Exercise objective:
Convert the records, from the first line to the line with "Action: [x=11, y=169]", into a CSV with the columns input and output. Give one row per record, put each field in double quotes, replace line breaks with spaces, and leave out the pictures.

Entries provided:

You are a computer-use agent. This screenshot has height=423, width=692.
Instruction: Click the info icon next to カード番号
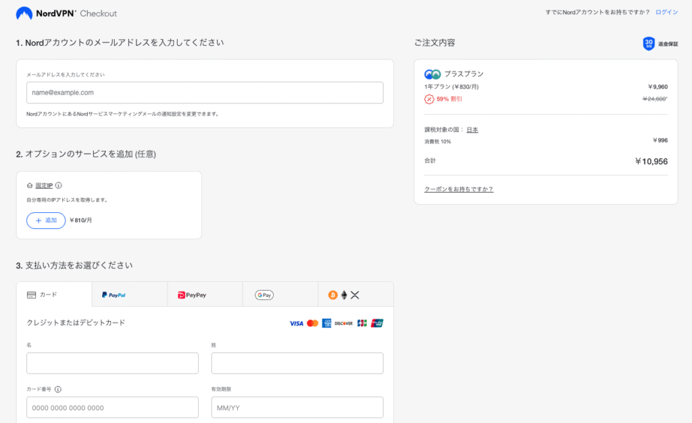pyautogui.click(x=57, y=389)
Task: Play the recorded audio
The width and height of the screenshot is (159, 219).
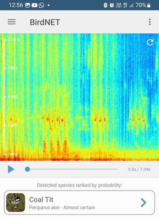Action: [x=11, y=169]
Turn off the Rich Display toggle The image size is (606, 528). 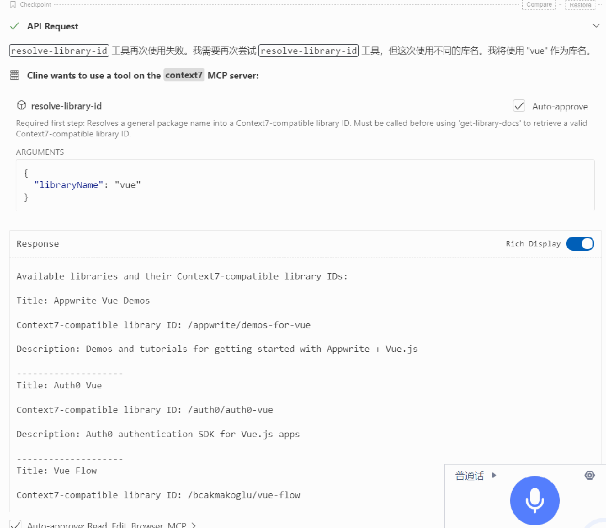click(580, 244)
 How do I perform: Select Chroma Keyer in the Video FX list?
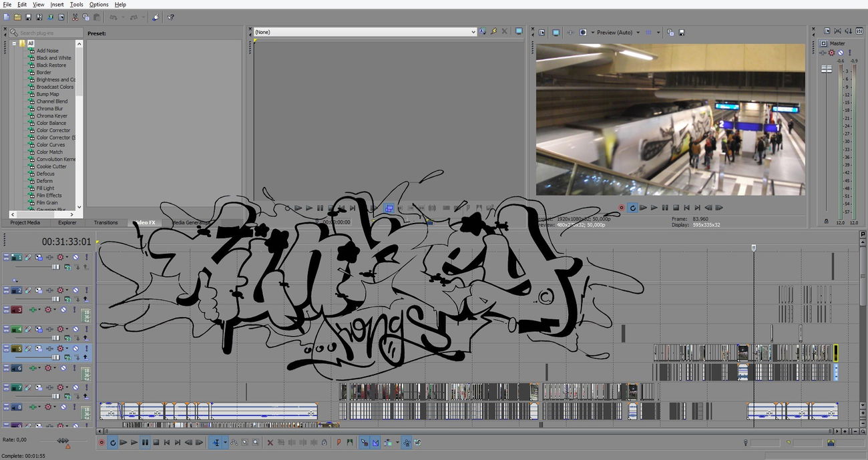click(51, 116)
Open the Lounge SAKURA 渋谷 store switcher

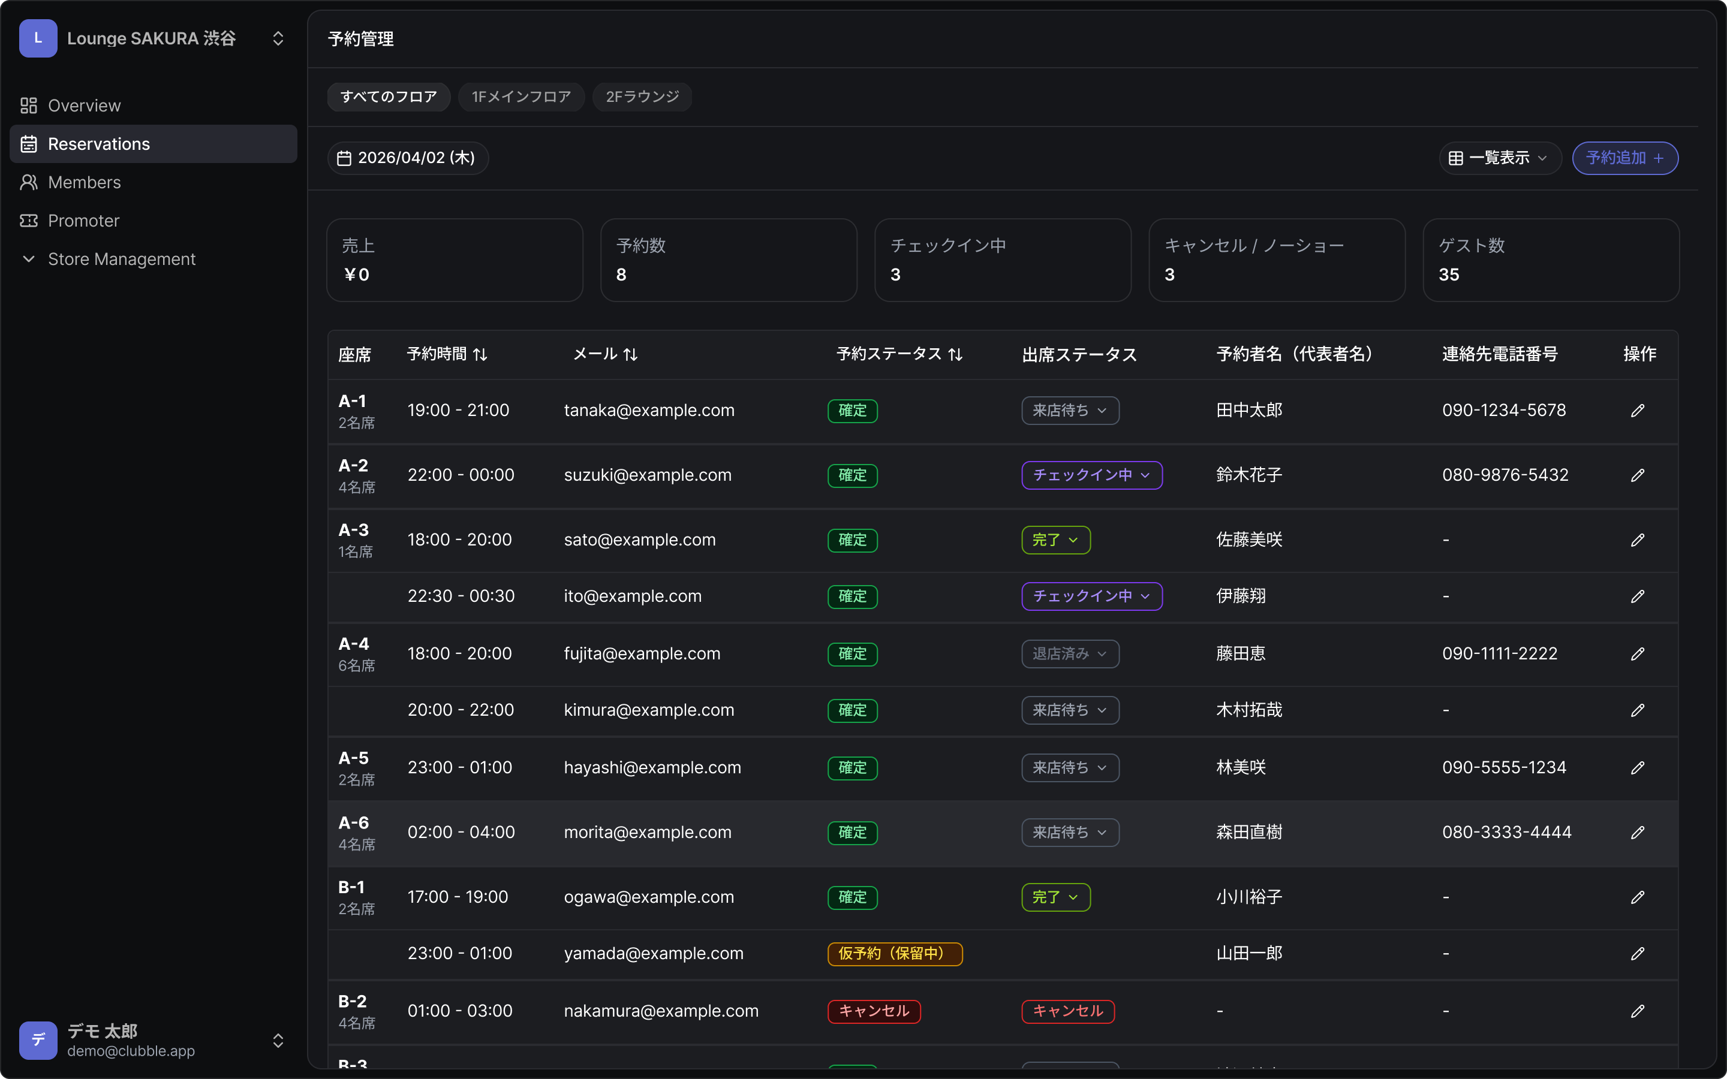pos(152,39)
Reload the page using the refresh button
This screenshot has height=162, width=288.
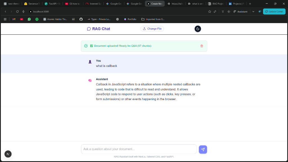click(17, 12)
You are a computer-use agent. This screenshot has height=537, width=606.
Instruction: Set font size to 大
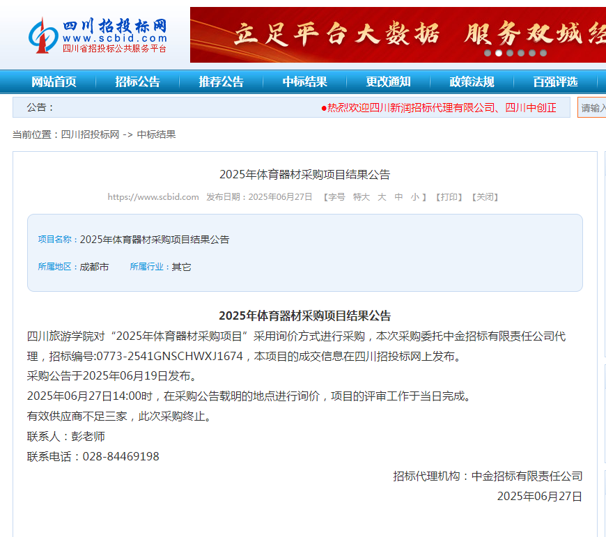[x=382, y=197]
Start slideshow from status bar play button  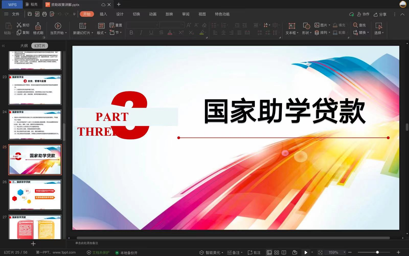(x=306, y=252)
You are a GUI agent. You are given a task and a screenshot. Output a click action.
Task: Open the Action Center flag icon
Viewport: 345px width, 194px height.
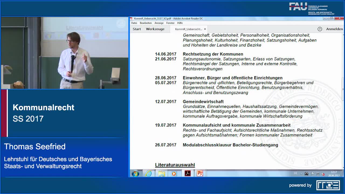pyautogui.click(x=313, y=174)
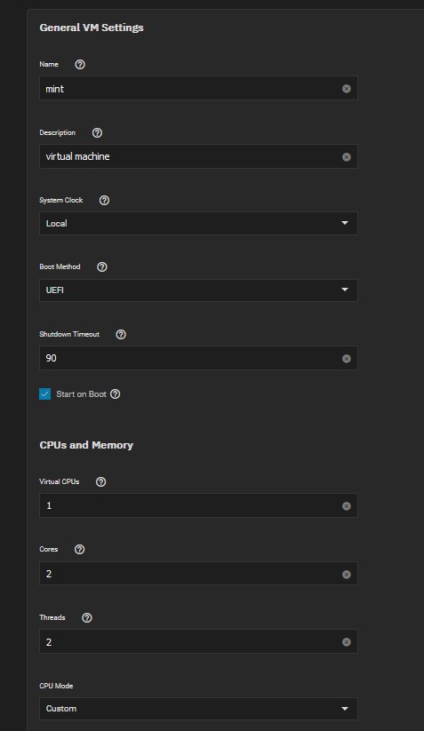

Result:
input,output
"You are a computer-use agent. This screenshot has height=423, width=692. Instruction: Click the info icon next to カード番号","pyautogui.click(x=57, y=389)"
"Task: Play the recorded audio The width and height of the screenshot is (159, 219).","Action: [x=11, y=169]"